### Exercise objective
Reproduce the whole listing below without its pictures, exactly as written.

^^^^

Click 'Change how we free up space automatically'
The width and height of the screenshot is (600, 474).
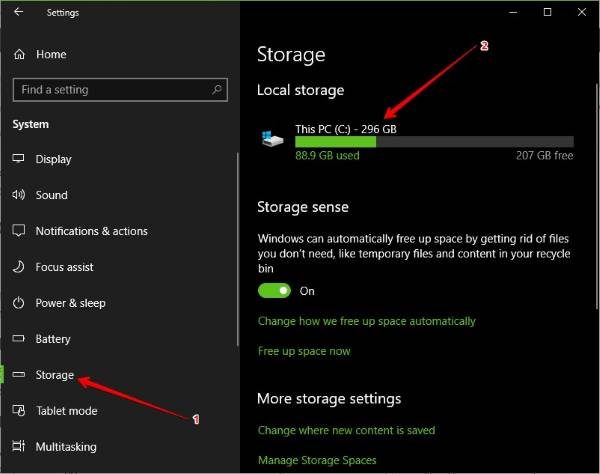click(x=366, y=321)

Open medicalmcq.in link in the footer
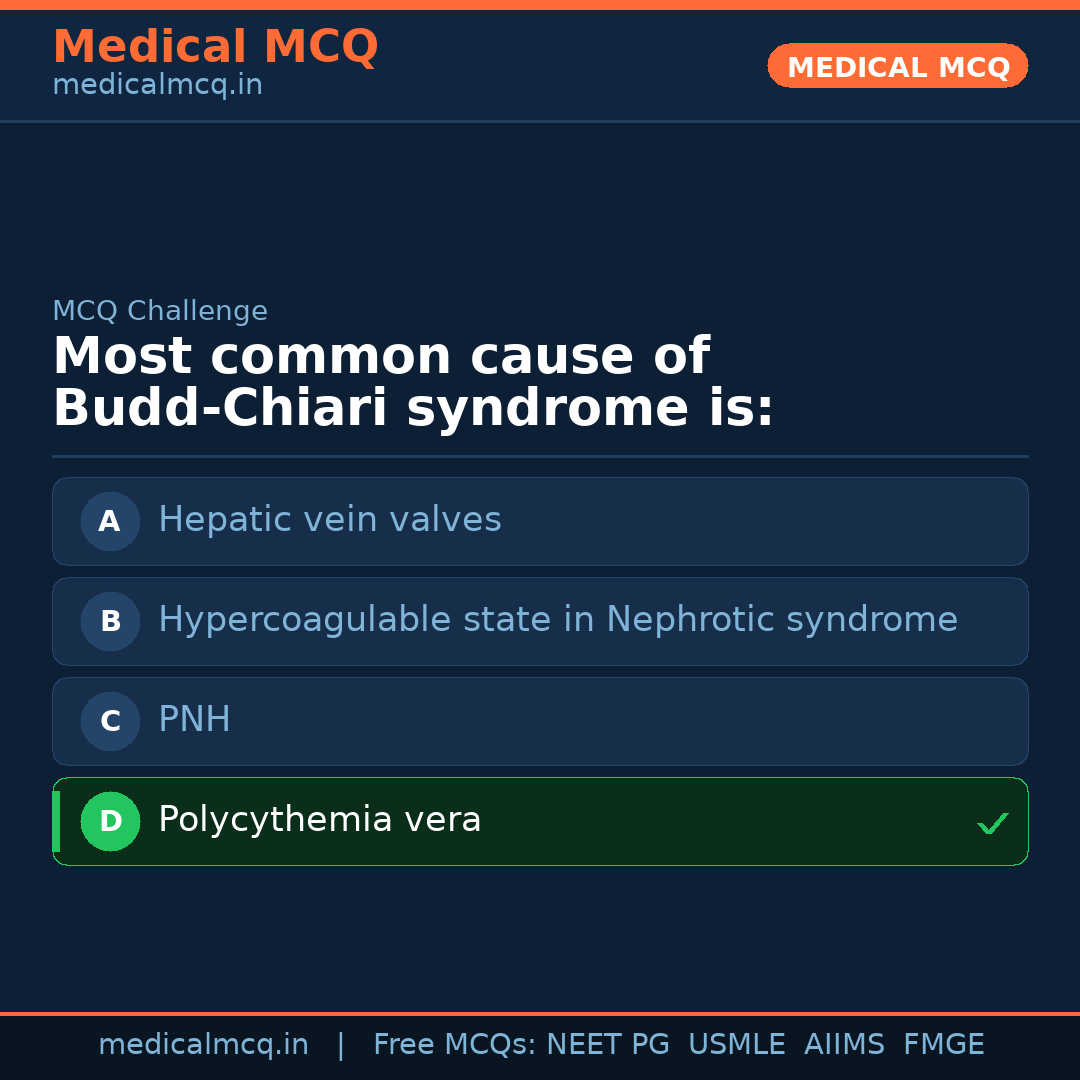point(203,1045)
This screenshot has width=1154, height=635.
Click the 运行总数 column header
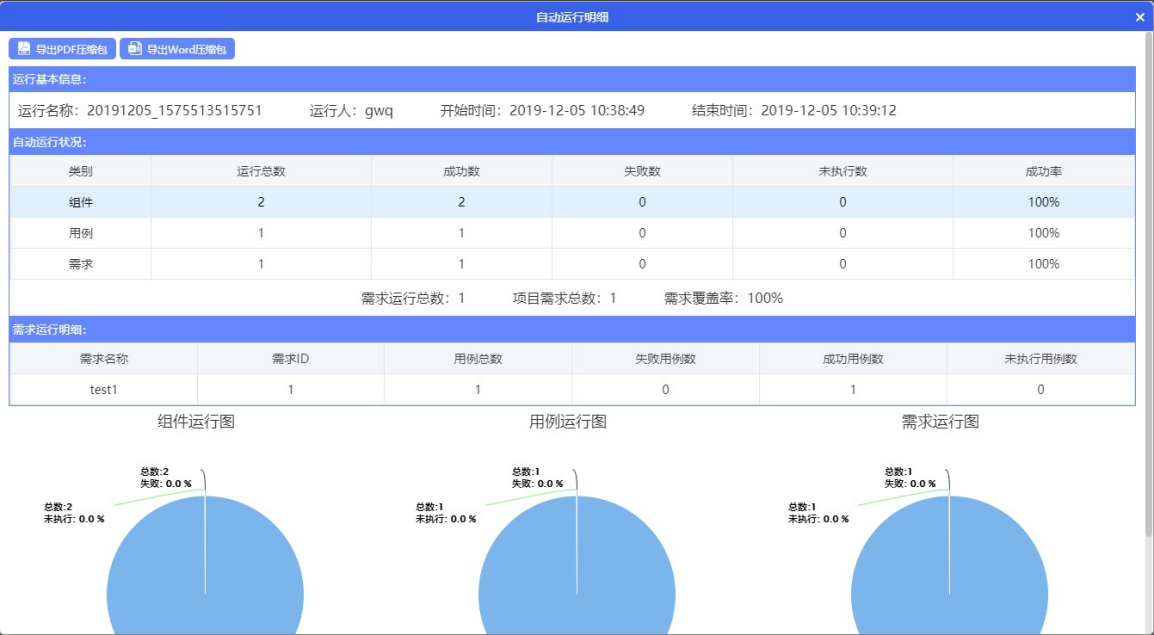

^^^^

### Written solution
Click 'Change how we free up space automatically'
The width and height of the screenshot is (600, 474).
click(x=366, y=321)

Open medicalmcq.in link in the footer
point(203,1045)
This screenshot has width=1154, height=635.
Click the 运行总数 column header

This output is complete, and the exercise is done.